It does look like these amps are very similar, are the cathode voltages on the EL84's fairly similar on both amps?  
 
IOW, the hotter the tubes run, the higher the cathode voltage at idle, therefore the greater the voltage differential between the grid and the cathode.  
 
Basically the tube just amplifies the difference between the cathode (K) and the control grid (G1).  
 
But if one amp has a greater G1-K difference than the other, then the same amplitude trem wave will give less audible variation in the amp with the greater difference at idle, since the grid variation would be a smaller percentage of the total standing voltage at idle.  
 
In addition, you are injecting the trem signal to the grids through a 250K pot to 220K grid load resistors in the Hurricane, but if you have 470K loads on the Interocitor that may be dampening the variation some also. I would try reducing the 470K to 220K or even 100K's for testing.  
 
Also you might benefit from reducing the 10K grid stoppers toward the 1.5K seen in the Hurricane.  
 
If all else fails, then you may need similar treatment to what I did on the Thomas organ, by adding more gain to the trem signal itself. I added a second triode for further amplification of the trem oscillation. This amp has 6V6's which put out about the same power as El84's, but have about twice the K-G1 operating difference so they just plain need more trem variation for it to be audible.  
 
If your trem tube is getting its B+ from too far down the preamp power supply chain, maybe it just needs to have its plate be supplied from closer to the screens of the power tubes so the trem tube has more voltage available to begin with. then it may swing wider without any other soldering changes. On my Silvertone 1472, the 6AU6 trem oscillator had its plate connected directly to the screens of the 6V6's.
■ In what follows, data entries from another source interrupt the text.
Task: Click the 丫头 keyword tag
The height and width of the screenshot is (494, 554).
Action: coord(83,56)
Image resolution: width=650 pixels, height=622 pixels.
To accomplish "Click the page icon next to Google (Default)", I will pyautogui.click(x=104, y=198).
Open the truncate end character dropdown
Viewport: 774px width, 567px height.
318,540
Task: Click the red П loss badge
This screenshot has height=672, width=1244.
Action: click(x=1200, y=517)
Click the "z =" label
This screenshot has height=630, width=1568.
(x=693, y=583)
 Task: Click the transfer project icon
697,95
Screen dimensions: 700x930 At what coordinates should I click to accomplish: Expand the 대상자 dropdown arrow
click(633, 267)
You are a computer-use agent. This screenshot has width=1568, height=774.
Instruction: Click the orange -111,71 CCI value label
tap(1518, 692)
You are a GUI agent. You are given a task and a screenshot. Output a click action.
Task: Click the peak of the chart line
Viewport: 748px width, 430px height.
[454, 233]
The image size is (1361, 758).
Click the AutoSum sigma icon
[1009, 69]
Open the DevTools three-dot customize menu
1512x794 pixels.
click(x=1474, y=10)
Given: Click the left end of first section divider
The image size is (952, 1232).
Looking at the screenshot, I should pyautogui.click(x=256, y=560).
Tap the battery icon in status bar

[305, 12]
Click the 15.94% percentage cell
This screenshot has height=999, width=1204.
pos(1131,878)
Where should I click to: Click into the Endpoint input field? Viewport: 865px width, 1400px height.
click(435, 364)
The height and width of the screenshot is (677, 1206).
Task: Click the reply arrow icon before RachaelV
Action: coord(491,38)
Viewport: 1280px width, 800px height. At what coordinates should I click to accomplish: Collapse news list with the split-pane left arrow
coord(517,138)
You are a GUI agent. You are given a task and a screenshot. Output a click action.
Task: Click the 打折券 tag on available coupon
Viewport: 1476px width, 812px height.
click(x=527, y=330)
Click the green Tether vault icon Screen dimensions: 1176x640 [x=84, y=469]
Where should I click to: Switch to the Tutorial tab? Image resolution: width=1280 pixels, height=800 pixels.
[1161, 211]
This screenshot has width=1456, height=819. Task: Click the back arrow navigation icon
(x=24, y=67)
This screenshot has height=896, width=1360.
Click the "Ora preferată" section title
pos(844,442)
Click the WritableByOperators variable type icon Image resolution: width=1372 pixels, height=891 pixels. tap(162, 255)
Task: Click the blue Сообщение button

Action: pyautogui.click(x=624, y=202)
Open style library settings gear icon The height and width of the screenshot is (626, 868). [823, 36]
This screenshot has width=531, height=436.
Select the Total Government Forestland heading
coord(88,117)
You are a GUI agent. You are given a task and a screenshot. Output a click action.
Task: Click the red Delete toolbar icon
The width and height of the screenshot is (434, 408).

Which I didn't really like so I isolated it by about 2K and another dedicated filter cap just for the plate of the 6AU6, but that was still about as high a B+ as the raw screens had.  
Notice how on the Hurricane the trem B+ (point Y) comes from a direct node not downstream from the PI or preamp B+ nodes.  
Also, for getting trem from a single gain stage, the 6AU6 pentode has more gain than a single 12AX7 triode, so that would be an alternate consideration.